Exercise objective :: Render the listing lines as a Markdown table with the columns "Row" and "Line," starting at the line that contains "has height=509, width=882." and ending at the line that contains "pay-for-it-label: Pay for it is", both included, with blank lines left out. Leave the pictures out of the answer.

Data ::
= Beginning of Section =

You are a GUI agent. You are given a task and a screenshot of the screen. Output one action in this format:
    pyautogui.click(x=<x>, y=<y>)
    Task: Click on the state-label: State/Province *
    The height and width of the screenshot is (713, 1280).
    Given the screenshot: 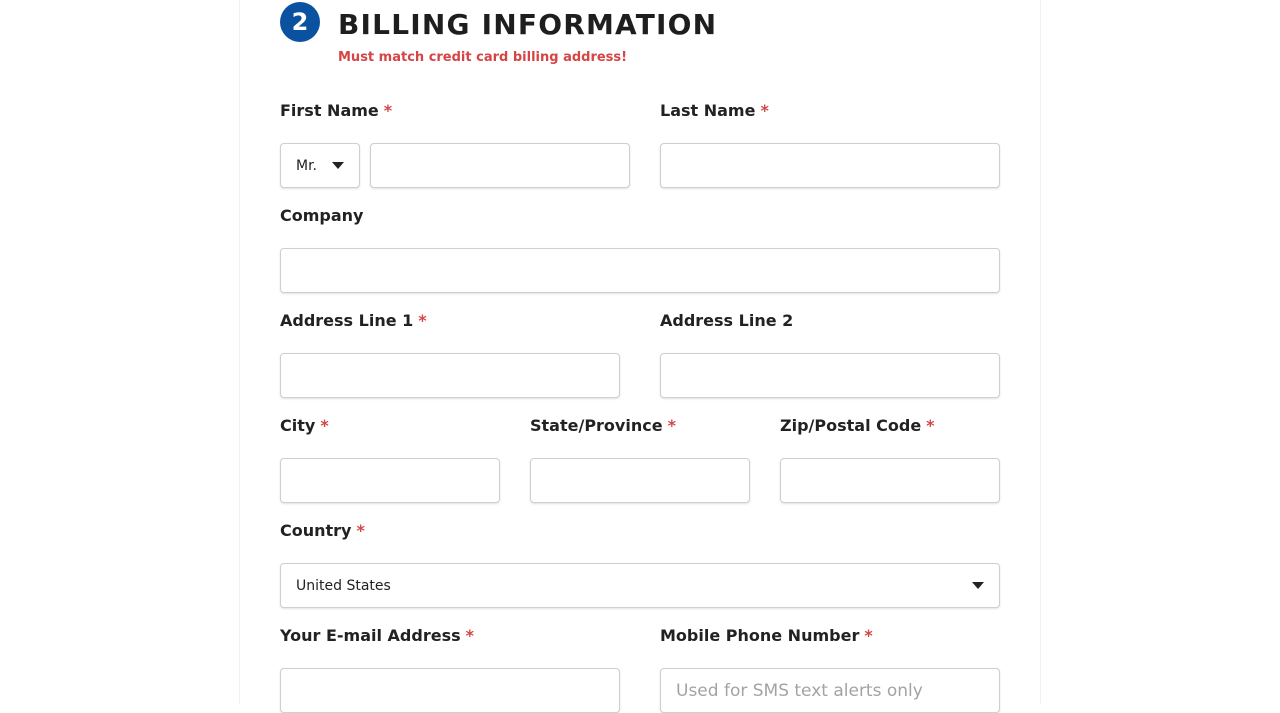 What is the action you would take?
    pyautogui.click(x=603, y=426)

= End of Section =
= Beginning of Section =

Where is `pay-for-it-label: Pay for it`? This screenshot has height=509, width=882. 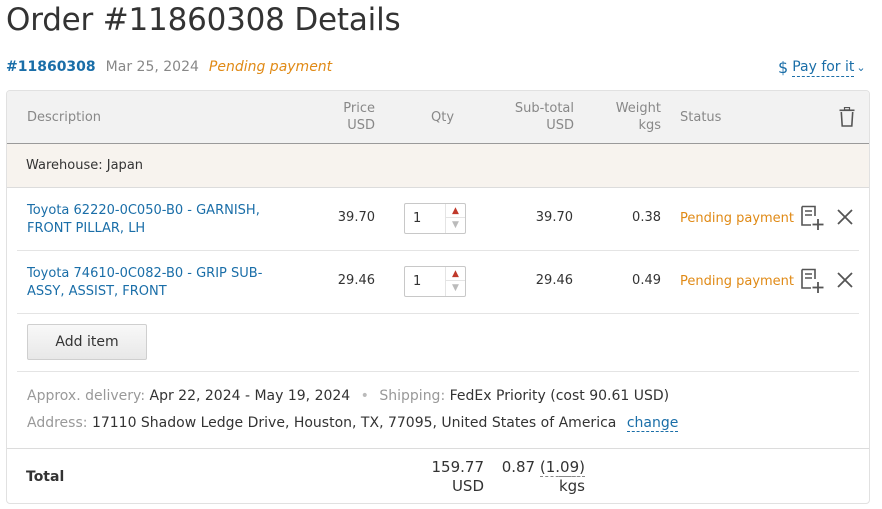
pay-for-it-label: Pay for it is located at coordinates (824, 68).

= End of Section =
= Beginning of Section =

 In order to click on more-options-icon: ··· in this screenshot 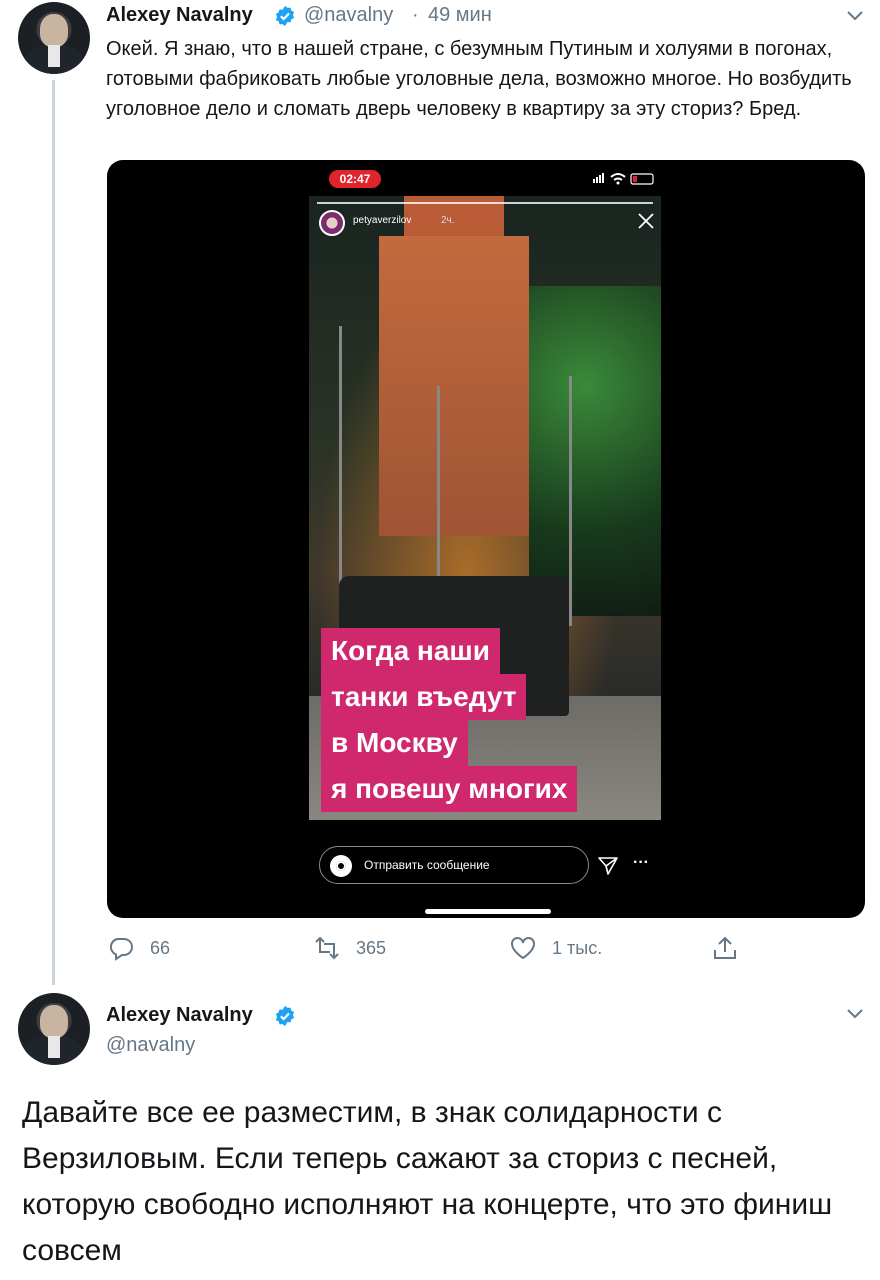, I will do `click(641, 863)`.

= End of Section =

Finished exercise ::
| Row | Line |
|---|---|
| 1 | Where is `pay-for-it-label: Pay for it`? This screenshot has height=509, width=882.  |
| 2 | pay-for-it-label: Pay for it is located at coordinates (824, 68). |